А не хотели вы ехать почему?

Как-то не хотели бежать. Не хотели оставлять бабушку. Но Соколов нам устроил фальшивые паспорта на фамилию Петерсонов, которые у меня до сих пор хранятся. Это происходило, когда была создана Эстонская республика. Всем эстонцам разрешили покинуть Россию – так же, как и латышам. И вот нас записали эстонцами.

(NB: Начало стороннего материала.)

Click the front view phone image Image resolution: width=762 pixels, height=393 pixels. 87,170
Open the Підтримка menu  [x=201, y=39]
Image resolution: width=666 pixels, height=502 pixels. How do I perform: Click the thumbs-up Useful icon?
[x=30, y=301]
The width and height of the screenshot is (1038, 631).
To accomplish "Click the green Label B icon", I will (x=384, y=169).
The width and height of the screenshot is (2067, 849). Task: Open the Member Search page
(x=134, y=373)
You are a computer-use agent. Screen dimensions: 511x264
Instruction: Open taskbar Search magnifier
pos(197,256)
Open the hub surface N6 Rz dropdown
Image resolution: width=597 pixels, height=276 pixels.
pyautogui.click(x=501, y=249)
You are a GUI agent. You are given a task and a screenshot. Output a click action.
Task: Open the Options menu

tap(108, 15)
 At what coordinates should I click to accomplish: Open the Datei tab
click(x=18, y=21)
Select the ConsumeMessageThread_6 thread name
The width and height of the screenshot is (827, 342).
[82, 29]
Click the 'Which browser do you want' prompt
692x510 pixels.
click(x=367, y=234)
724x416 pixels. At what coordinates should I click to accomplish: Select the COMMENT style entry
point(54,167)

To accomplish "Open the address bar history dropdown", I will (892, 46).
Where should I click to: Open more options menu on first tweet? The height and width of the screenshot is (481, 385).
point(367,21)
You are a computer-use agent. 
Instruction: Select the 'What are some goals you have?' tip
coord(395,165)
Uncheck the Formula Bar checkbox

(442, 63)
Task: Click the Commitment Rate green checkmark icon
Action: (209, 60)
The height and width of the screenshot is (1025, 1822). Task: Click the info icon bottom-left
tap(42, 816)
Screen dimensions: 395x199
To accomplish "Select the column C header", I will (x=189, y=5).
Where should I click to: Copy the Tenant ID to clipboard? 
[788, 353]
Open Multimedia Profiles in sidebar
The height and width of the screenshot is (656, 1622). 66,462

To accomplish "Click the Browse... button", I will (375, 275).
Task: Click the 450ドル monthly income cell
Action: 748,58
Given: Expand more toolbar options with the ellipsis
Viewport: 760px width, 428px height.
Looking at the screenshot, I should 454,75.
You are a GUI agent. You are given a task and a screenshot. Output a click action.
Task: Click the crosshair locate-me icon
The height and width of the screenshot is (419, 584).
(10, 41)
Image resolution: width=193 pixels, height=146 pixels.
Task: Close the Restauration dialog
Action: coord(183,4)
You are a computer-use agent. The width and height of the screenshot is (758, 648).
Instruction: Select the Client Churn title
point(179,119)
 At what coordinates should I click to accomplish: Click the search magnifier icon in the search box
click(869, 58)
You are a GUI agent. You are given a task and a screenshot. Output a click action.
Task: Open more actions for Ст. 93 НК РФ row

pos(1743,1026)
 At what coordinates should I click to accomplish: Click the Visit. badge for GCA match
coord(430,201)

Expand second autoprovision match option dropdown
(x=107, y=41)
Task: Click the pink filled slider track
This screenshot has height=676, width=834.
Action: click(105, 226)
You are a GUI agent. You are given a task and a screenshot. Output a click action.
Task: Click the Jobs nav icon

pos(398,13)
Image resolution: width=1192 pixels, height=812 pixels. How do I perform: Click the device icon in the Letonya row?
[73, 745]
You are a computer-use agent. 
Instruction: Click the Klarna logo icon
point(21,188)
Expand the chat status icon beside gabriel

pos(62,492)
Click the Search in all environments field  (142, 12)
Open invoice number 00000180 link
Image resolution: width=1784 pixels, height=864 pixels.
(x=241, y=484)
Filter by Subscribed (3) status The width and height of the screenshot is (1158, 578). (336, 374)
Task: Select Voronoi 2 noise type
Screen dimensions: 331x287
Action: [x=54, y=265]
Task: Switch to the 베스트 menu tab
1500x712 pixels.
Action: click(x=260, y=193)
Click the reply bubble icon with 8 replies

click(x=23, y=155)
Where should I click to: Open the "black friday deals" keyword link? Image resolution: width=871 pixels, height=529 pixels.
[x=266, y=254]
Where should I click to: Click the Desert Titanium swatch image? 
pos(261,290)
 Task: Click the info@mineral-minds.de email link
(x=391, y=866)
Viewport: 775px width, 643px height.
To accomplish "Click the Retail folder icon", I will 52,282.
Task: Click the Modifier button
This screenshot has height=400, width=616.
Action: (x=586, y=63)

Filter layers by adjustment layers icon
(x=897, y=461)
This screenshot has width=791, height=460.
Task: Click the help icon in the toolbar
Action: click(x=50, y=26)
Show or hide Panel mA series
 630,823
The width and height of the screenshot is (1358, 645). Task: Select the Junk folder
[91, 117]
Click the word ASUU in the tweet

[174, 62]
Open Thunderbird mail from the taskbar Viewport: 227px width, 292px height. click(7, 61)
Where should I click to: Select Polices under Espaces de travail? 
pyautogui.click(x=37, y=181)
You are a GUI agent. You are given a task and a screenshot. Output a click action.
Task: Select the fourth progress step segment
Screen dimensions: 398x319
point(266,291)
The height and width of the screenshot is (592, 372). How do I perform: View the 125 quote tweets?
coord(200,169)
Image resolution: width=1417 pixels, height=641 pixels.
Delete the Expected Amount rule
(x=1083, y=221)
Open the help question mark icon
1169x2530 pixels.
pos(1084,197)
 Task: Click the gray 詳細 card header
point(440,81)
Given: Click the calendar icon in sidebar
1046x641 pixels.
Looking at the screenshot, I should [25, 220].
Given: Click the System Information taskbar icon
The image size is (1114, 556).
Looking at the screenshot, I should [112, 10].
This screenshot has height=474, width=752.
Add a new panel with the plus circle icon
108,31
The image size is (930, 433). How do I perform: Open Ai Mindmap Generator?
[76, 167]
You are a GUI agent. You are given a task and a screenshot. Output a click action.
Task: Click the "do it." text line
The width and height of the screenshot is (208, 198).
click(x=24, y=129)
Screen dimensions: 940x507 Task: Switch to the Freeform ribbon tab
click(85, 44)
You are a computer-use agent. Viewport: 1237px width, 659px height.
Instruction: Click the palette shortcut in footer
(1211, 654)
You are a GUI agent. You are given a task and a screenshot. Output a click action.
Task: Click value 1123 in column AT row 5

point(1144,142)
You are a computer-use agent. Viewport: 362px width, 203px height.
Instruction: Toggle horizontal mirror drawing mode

Паспорта устраивал эстонский консул при посредничестве Соколова. Паспорта были настоящие, но в дороге мы пережили несколько страшных минут: я почти уверен, что комиссар поезда знал, кто мы. Дело в том, что мама везла с собой какие-то драгоценности: несколько колец, несколько цепочек, которые запрещено было вывозить из страны. Но ей сказали знающие люди, что надо обратиться к этому комиссару, и он поможет все вывезти. И мама через третье лицо ему все передала в маленьком замшевом мешочке. В Ревеле мы должны были этот мешочек забрать по указанному нам адресу. Мы пришли, нам вынесли мешочек, и мама сразу увидела, что часть вещей пропала. Однако человек, к которому мы пришли, сказал: «Берите что дают, я знаю, кто вы». В Ревеле нас посадили на сорокадневный карантин, потому что мы все были абсолютно завшивленные. Что неудивительно – зимой мы вообще не мылись. А летом я, например, ходил по Петербургу босиком: обуви не было никакой. Это было и в 1919, и в 1920 году. Когда мы приехали в Швецию, нас принимали с большим шиком, а одежда наша выглядела удручающе; какие-то добродушные шведы подарили нам костюмы на зиму. К концу августа двадцатого года мы приплыли пароходом из Швеции в Англию. Меня высадили на Liverpool Street Station. И тогда я увидел папу и встречающих, а потом мы жили в Англии безвыездно. Где-то в начале 1921 года я пошел в частную школу изучать английский язык, затем окончил университет и жил здесь всю жизнь; и мама, и мой брат всю жизнь здесь жили. Отец имать разведены, они очень дружны, но не жили вместе с революции. А папа в Англии никогда когда не жил. Он потом переехал в Берлин, потом в Париж, и потом в Америку.